Methods of Aggregation

There are various approaches how to reach consensus from several (usually inconsistent) experts judgments in group decision making. Dong in [11] proved that both consistency and consensus may not be perfect in general and so there is a need of some measure or degree for them. The consistency measure is then used to quantify the difference among individual decision makers and to help in finding an acceptable solution of the consensus model. Considering AHP as a platform for decision making support, opinions of individual experts can be merged in several ways.
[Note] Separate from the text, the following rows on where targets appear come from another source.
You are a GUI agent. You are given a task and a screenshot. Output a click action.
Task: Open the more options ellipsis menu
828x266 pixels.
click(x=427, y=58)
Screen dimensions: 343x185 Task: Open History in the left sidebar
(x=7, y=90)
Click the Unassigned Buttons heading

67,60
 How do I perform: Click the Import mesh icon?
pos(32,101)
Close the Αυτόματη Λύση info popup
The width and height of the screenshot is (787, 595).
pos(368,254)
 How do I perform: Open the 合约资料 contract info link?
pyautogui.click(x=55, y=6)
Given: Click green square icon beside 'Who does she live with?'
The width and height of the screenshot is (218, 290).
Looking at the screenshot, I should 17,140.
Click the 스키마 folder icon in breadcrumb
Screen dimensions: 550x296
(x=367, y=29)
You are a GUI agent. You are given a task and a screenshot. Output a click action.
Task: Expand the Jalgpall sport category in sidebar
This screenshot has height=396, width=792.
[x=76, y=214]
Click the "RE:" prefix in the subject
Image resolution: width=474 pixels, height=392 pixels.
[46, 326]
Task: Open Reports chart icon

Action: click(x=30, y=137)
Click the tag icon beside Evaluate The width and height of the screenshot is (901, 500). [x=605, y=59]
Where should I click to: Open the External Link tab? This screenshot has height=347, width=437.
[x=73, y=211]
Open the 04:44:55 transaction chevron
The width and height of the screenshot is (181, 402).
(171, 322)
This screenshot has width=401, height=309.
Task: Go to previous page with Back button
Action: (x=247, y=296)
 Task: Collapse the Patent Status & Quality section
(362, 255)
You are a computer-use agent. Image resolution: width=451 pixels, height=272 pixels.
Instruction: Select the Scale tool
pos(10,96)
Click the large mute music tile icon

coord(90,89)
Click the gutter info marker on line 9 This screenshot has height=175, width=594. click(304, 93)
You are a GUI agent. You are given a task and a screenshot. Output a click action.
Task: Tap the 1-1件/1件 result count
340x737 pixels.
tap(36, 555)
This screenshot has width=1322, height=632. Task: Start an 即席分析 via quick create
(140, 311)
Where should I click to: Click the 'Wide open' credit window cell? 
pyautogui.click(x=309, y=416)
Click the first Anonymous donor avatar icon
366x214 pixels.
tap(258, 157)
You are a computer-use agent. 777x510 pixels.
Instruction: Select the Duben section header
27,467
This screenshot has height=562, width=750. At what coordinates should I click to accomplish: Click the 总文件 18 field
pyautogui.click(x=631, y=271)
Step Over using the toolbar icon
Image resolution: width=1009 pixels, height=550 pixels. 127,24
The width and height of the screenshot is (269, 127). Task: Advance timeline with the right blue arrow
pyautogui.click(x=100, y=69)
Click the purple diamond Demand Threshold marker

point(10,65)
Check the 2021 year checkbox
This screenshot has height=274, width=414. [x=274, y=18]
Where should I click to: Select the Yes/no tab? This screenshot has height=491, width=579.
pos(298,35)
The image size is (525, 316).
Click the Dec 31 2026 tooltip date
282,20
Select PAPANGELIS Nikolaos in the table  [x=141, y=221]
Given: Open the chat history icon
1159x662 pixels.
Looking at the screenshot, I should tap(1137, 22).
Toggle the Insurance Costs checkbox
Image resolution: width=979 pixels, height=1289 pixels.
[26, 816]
Aggregation of individual opinions can be done at the initial stage of the decision making process by searching consensus on the given judgments (aggregation of individual judgments AIJ) or at the last stage by individually induced preferences with importance weights of the group members (aggregation of individual priorities - AIP) [11]. Between these stages, other approaches, e.g. voting, can be applied to the decomposed intermediate judgments aggregation [14]. We use the Synergy Aggregation Method (SAM) that takes preference matrices (i.e. individual judgments of experts involved), approximates them by the nearest consistent matrices if needed and produces an aggregated consistent preference matrix (i.e. collective judgment). We furthermore suppose that each expert excels in a particular part of the problem and therefore for every expert we assign weights to pairwise alternative comparisons formulated by that expert. These weights are then used in the calculation of the weighted arithmetic mean of preference matrices. Because of the specific features of the problem, we can suppose that experts work in synergy and they agree on the rank of alternatives.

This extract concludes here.